The current installer does not provide access to the partition manager, use a plain Debian iso then install |omv| on top and acommodate the partitions, or resize the partition after installing using Gparted or SystemRescueCd.
- Can I install |omv| on top a running Debian system?
- Yes, but it is recommended that the current running OS not to have a desktop environment installed.
- What is the permissions/ownership of folders in |omv| created by shared folders?
- The default is folders in
root:usersownership. This means all users created in the |webui| can read, write to folders created by the system in the data drives using the default. The setgid allows group inheritance, meaning new files/folders below will always have the group users (GID=100) membership.
- Why are my filesystems mounted as noexec?
This is a security measure to avoid the placement of malicious scripts in the shared folders.
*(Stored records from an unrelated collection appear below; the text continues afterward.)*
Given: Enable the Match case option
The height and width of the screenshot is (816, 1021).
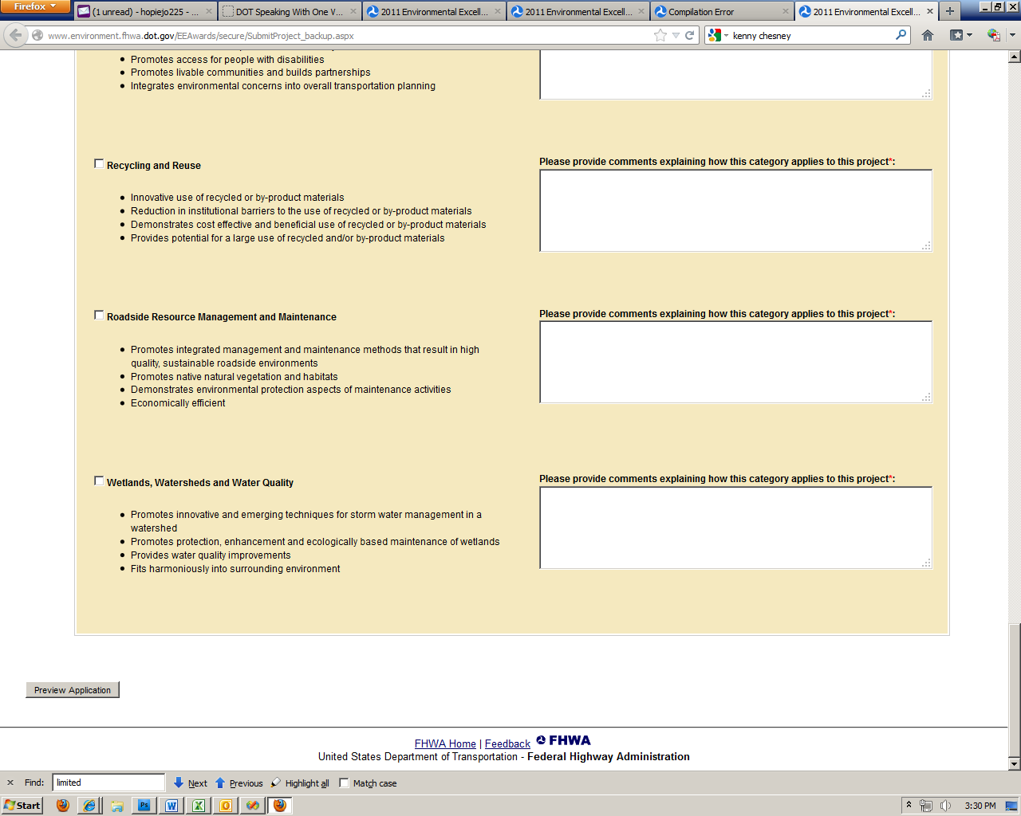Looking at the screenshot, I should pyautogui.click(x=344, y=783).
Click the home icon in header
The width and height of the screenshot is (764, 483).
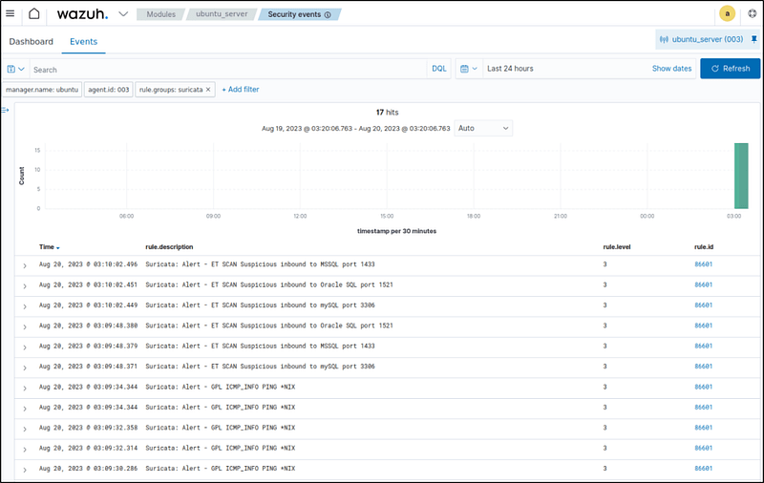point(34,13)
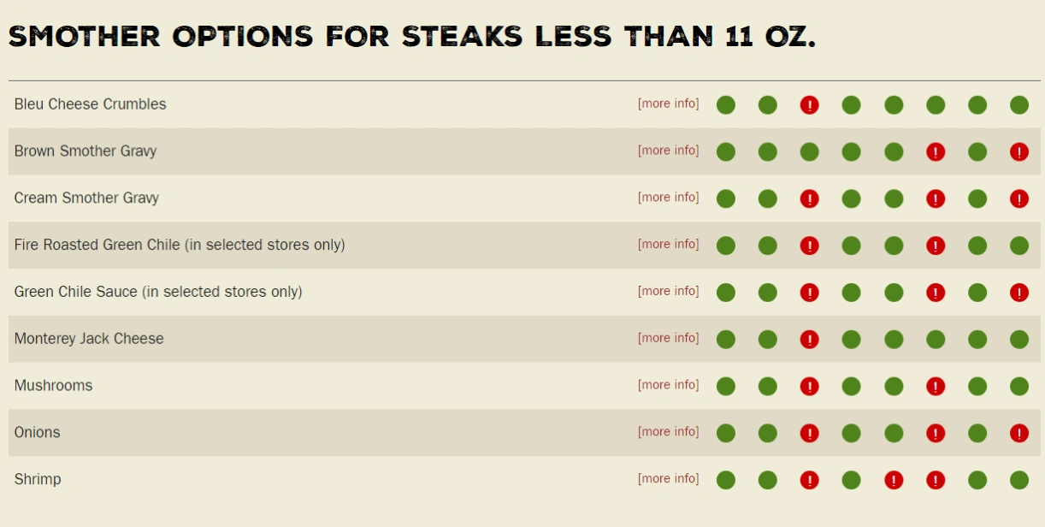Open more info link for Mushrooms
Viewport: 1045px width, 527px height.
coord(668,385)
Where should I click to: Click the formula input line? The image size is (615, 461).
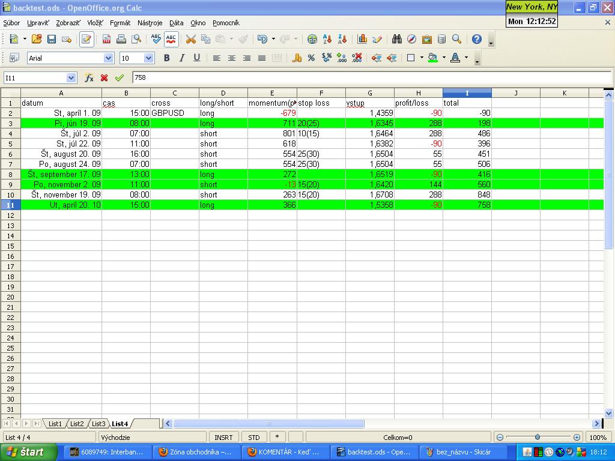point(360,77)
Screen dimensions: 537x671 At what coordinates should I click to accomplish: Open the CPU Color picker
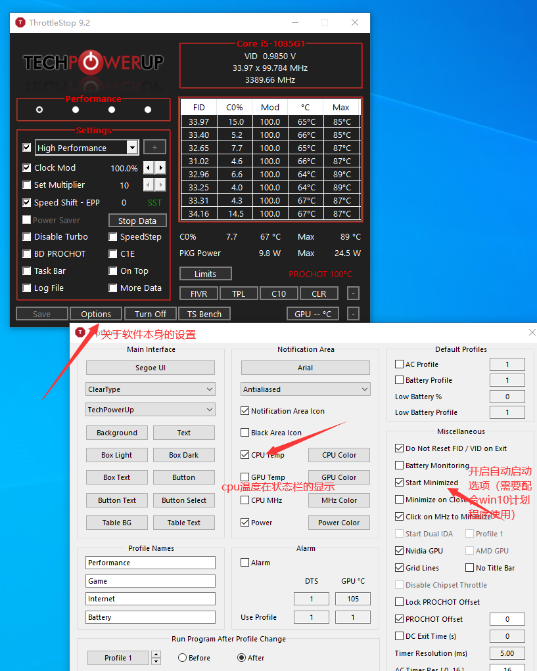pyautogui.click(x=339, y=454)
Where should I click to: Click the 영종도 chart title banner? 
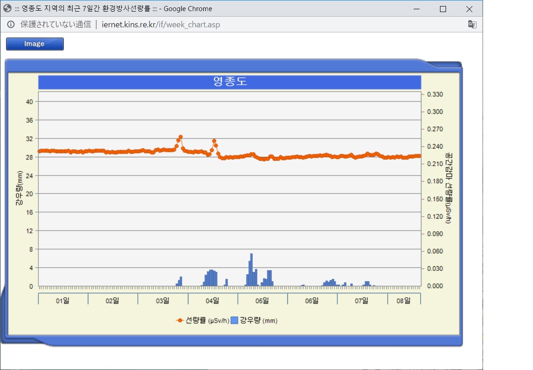pyautogui.click(x=229, y=82)
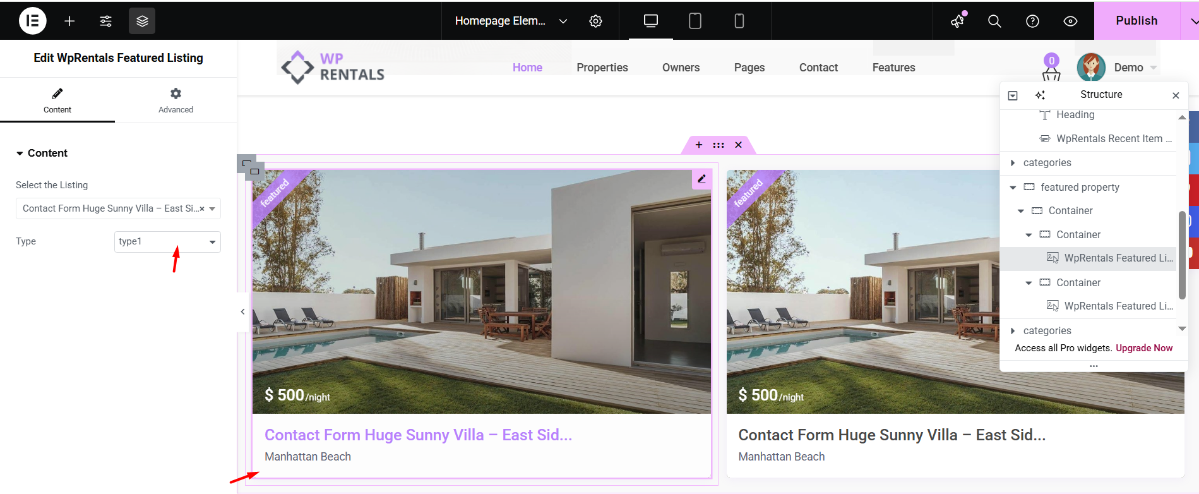
Task: Open the Properties menu item
Action: point(602,68)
This will prevent any script execution in those paths, including compiling packages and binaries.
If you need to remove the noexc flag, use advanced settings as decribed :doc:`here </various/fs_env_vars>`.
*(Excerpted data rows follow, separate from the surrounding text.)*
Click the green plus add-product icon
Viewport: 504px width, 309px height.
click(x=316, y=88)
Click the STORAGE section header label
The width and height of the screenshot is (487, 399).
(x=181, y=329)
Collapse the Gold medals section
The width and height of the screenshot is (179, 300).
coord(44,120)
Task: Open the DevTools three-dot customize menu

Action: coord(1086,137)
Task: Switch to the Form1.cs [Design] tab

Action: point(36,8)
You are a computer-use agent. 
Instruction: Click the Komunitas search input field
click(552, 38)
- I need to delete a shared folder, why the delete button is greyed/disabled?
- Shared folder configurations can be used across different services. When removing a shared folder configuration is necessary to unlink it from every service is attached to, before the delete button becomes available. At the moment there is no internal database backend that can display information about which service is holding which shares.
- What is the :command:`omv-mkconf` command for?
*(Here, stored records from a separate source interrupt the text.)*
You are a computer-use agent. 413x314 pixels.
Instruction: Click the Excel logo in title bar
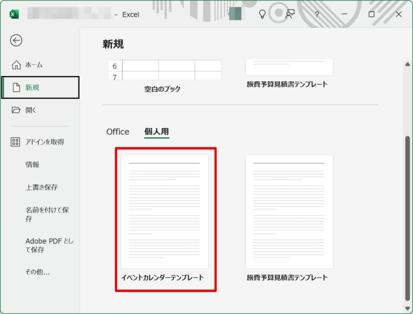pyautogui.click(x=14, y=15)
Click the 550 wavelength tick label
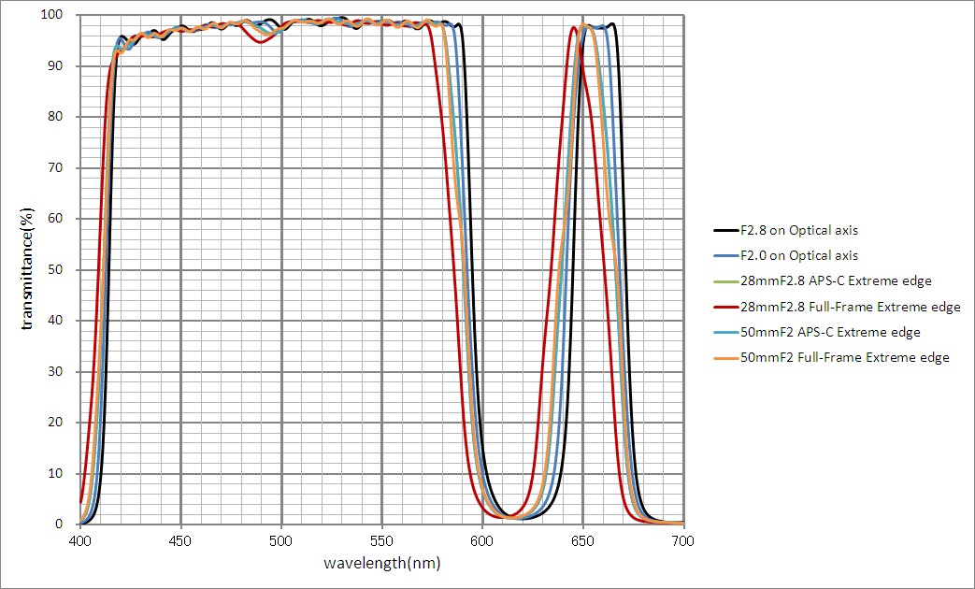 click(381, 541)
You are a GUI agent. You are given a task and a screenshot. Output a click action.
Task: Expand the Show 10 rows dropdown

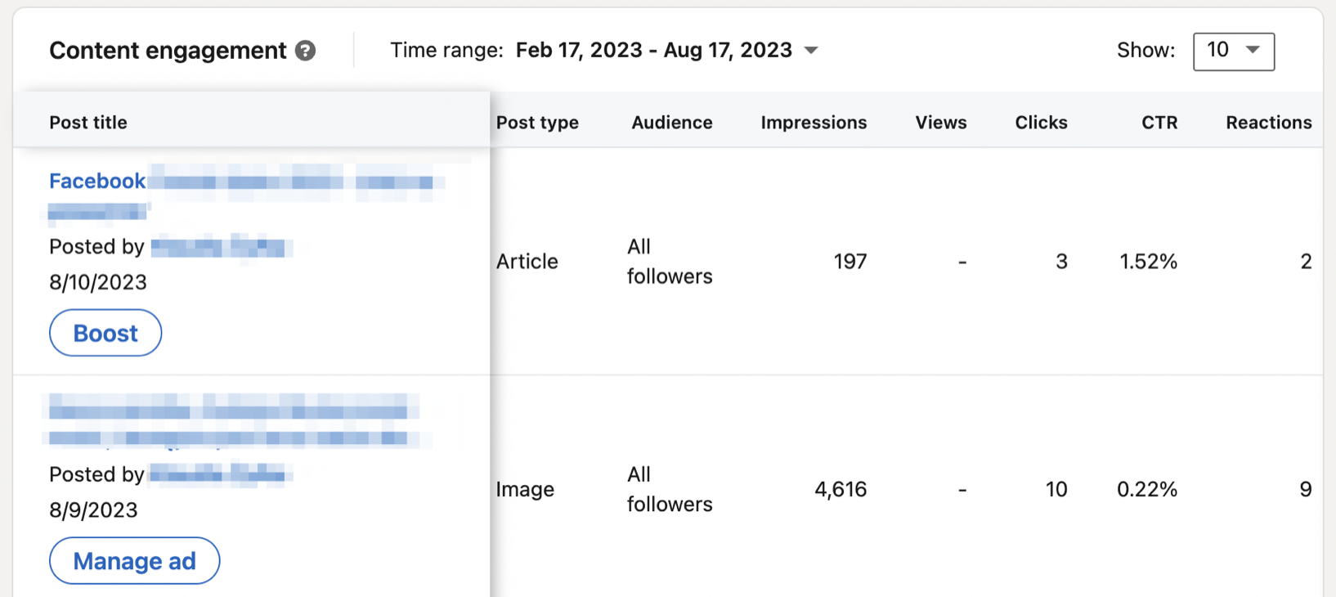pyautogui.click(x=1233, y=52)
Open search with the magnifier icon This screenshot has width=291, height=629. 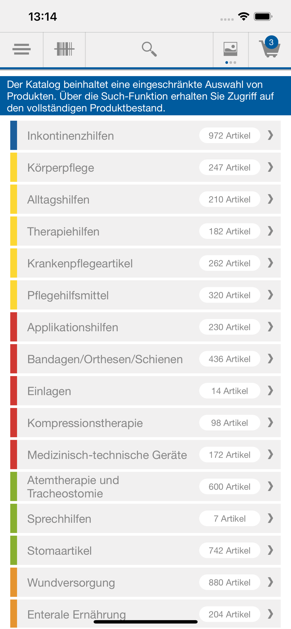[x=149, y=49]
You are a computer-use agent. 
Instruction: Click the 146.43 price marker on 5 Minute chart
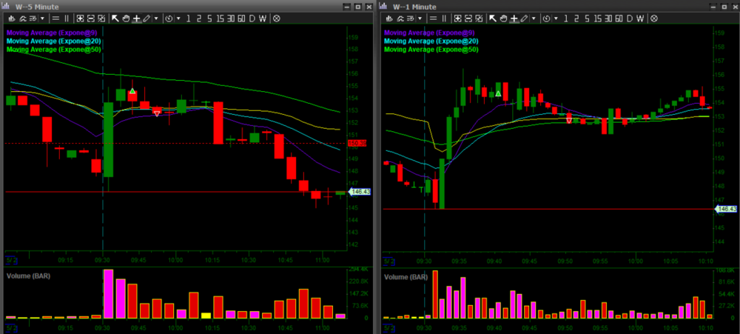click(x=359, y=192)
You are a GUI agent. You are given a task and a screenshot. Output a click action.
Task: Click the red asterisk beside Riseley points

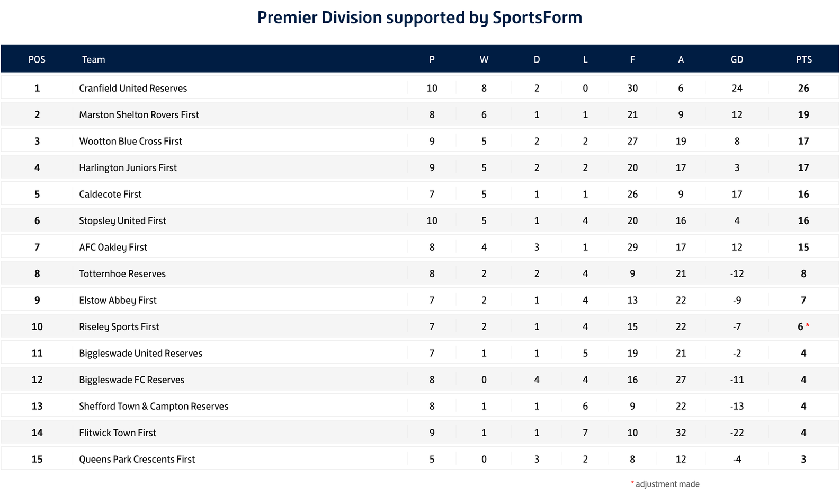(808, 325)
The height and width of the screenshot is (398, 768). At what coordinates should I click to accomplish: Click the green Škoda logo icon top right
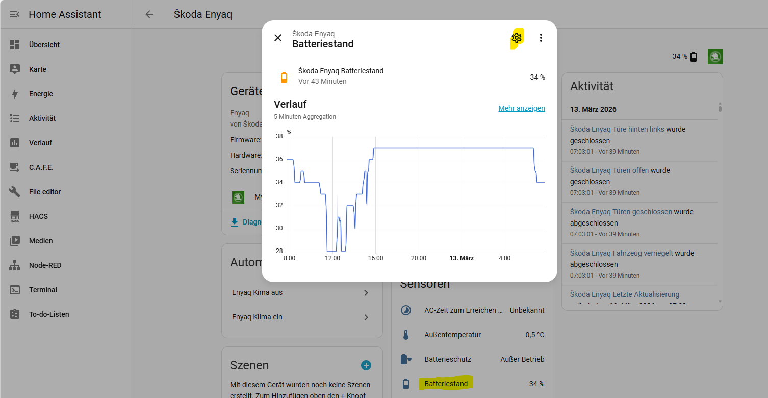(x=715, y=57)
- :command:`omv-mkconf` is a terminal console command that is used by the backend of |omv| to pipe directives and values to service configuration files. The arguments that :command:`omv-mkconf` accepts are related to the name of the service it configures. Type :command:`omv-mkconf` in terminal, press TAB key, and the terminal will display all available arguments.
- I want to experiment with |omv| or make changes to the code
- As a true open source system everything is possible. The recommendation is do not test with the production server to avoid breaking the |webui|. The best thing to do is to use a Virtual Machine. On Sourceforge there are preconfigured |omv| images with virtual disks ready to launch. Alternatively checkout the |omv| GIT repository and use Vagrant to create a virtual machine.
- Why there is no iscsitarget plugin in |omv| 4?
The iscsitarget software is divided in two parts. The userland tools and the kernel modules both are provided by Debian repository system. Kernel modules come in the form of DKMS. The upstream software is maintained in sourceforge. Debian only provides packages up to Jessie, this is because the DKMS modules do not built in kernels higher than 4.x. The last commit upstream was in 2010, right now iscsitarget is abandoned software.
It is possible to use iscsitarget plugin in |omv| 3 or lower versions by using kernels lower than 4.x.
The intention is to migrate core underlaying software from iscsitarget to LIO targetcli
- What is the :command:`omv-update` and :command:`omv-release-upgrade` for?
- Information about those commands are in the software :doc:`section </various/apt>`.